For Americans voting on Tuesday, the question isn’t only whether the American people can withstand an anti-immigrant, anti-refugee administration, or even whether the rest of the world can. Instead, it’s whether our highest ideals can be reconciled with turning away so many who are fleeing violence, seeking a decent standard of living for their families, or trying to reassemble disintegrated families, and what will become of our national identity if we allow the fear of others to shape our policies instead of a belief in the greatness of the American project as a nation of immigrants. Depending on the outcome of the election, we could go further down the path of isolationism and nativism.
The alternative story is that this is a nation of immigrants; it’s at the core of who we are as a people. We don’t shut out the rest of the world. We don’t turn a blind eye to aggression and atrocities abroad or the desperate plight of those fleeing such violence. Protectionism and isolationism are seen as false choices, offering neither the security nor prosperity they promise.

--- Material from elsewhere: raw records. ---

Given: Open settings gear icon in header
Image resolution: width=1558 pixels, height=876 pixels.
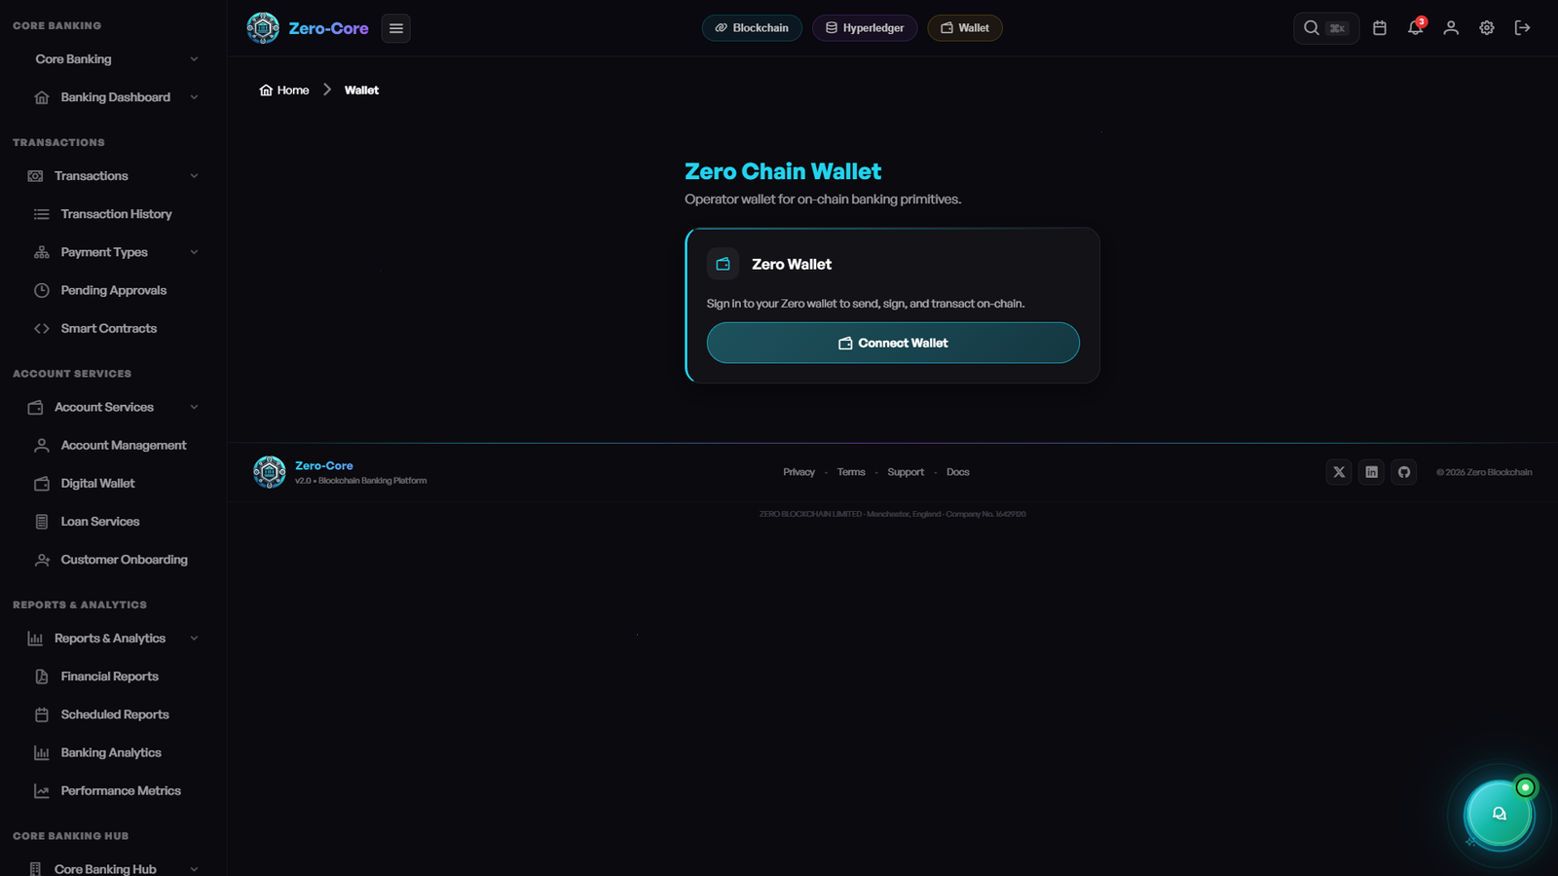Looking at the screenshot, I should [1487, 28].
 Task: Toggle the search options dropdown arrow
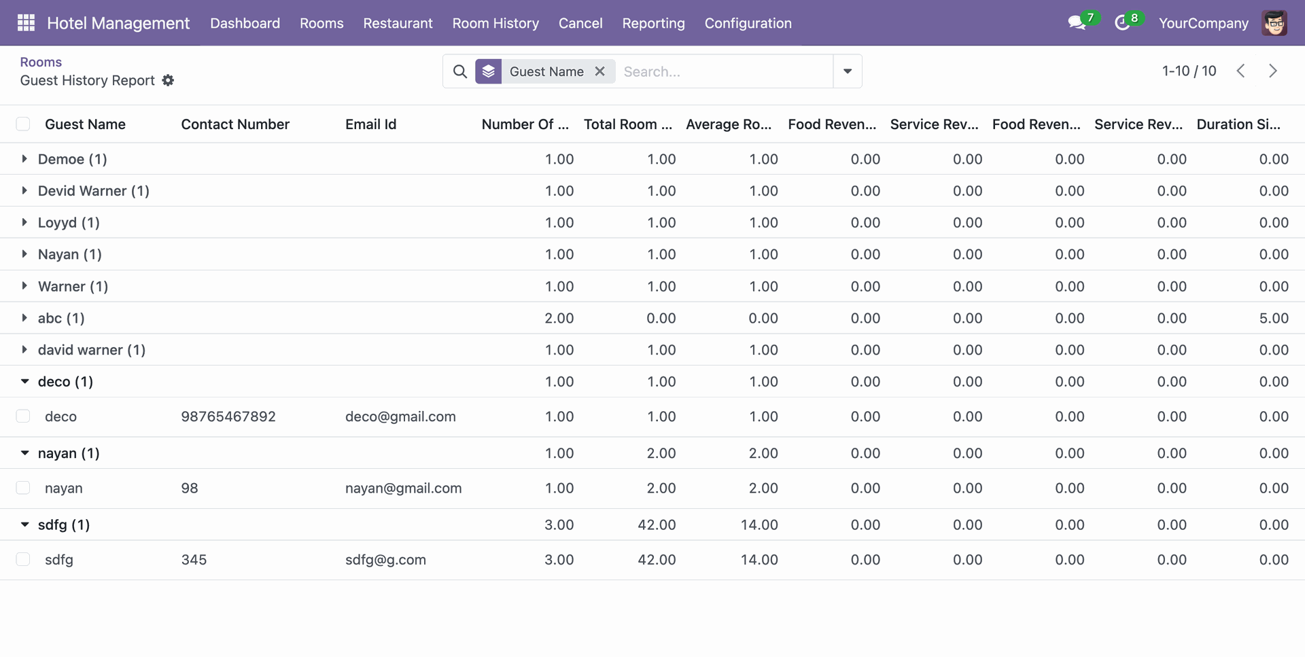[x=848, y=71]
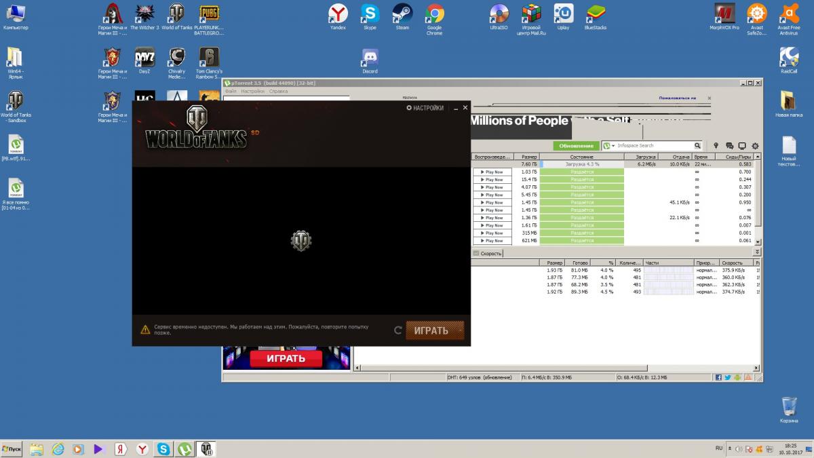The width and height of the screenshot is (814, 458).
Task: Open НАСТРОЙКИ in World of Tanks launcher
Action: [425, 108]
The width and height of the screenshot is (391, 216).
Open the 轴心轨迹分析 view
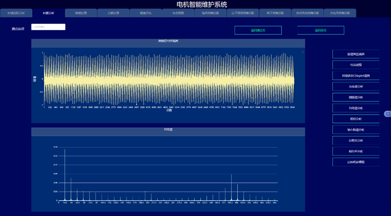click(356, 130)
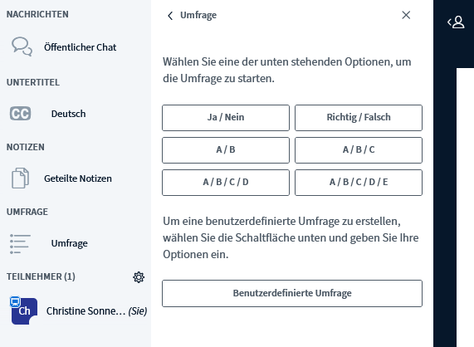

The United States does not need a xenophobe in chief. We do not need populism that appeals to our worst instincts. To make America great, we need to embrace our responsibilities to foster freedom, democracy and human rights on our own continent and around the world; to welcome refugees and those seeking economic opportunity and even survival; and to embrace a national culture where diversity is seen as a source of pride and strength. Next week’s election is a referendum on American identity, and the decision we make as Americans will have lasting implications that will reverberate around the world. Let us hope that the American people make the right decision and choose to be the land of the free and brave, rather than the isolated and afraid.